There are good caterpillars and bad caterpillars. The good caterpillars are essential parts of the natural web that keeps wild creatures alive in our increasingly urban country. The bad caterpillars are damaging some of the native trees that, among other things, provide food for the good caterpillars.

The life of caterpillars was an oft-repeated topic at the Grow Maine Green Expo – conducted by the Maine Landscape and Nursery Association and Maine Arborist Association – last month at the Augusta Civic Center.

Let’s start with the good caterpillars.

Doug Tallamy, if he didn’t launch the movement of growing native plants necessary to support wildlife, spread the practice widely in his 2007 book “Bringing Nature Home: How Native Plants Sustain Wildlife in Our Gardens.” He discussed the good caterpillars in a packed lecture at the Expo.
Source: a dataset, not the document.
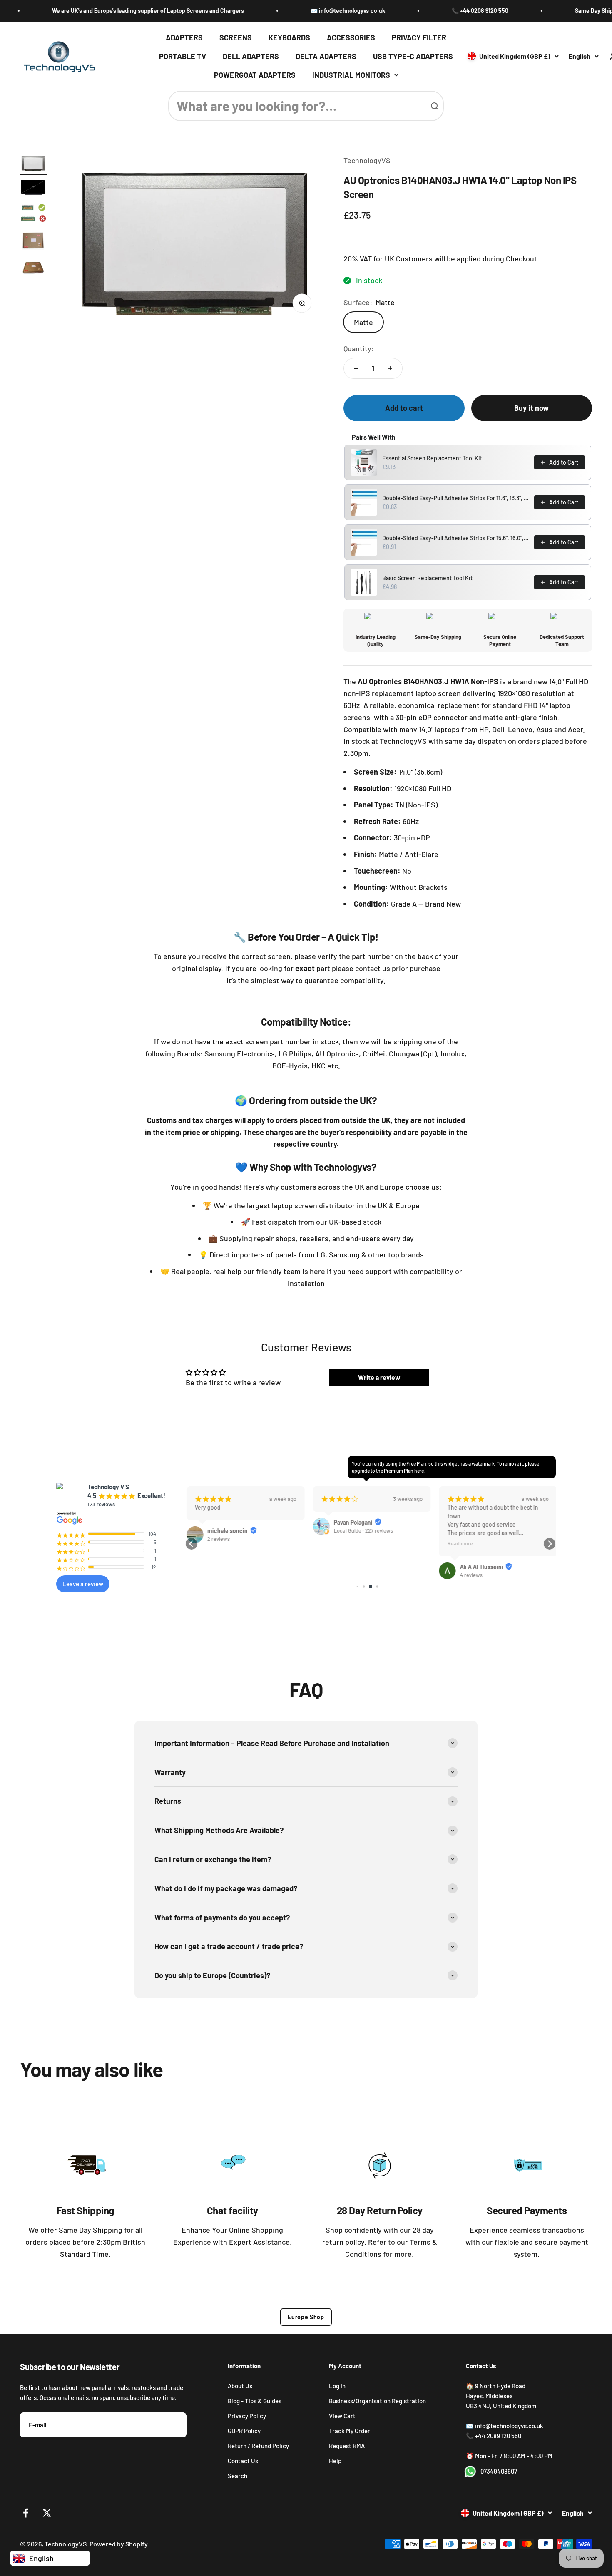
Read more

Caterpillars are desirable for a lot of reasons: Many are beautiful in their own state; many turn into gorgeous butterflies and moths; and all of them are a highly nutritious source of food, not only for birds but for other wildlife, including amphibians and mammals. Although adult birds eat fruits and seeds, the only food many species of baby birds can eat is caterpillars. Caterpillars are soft, with almost no exoskeleton, and are high in protein and carotenoids.

So caterpillars and insects that are the later stages of caterpillars are important. And what do those species eat? Plants.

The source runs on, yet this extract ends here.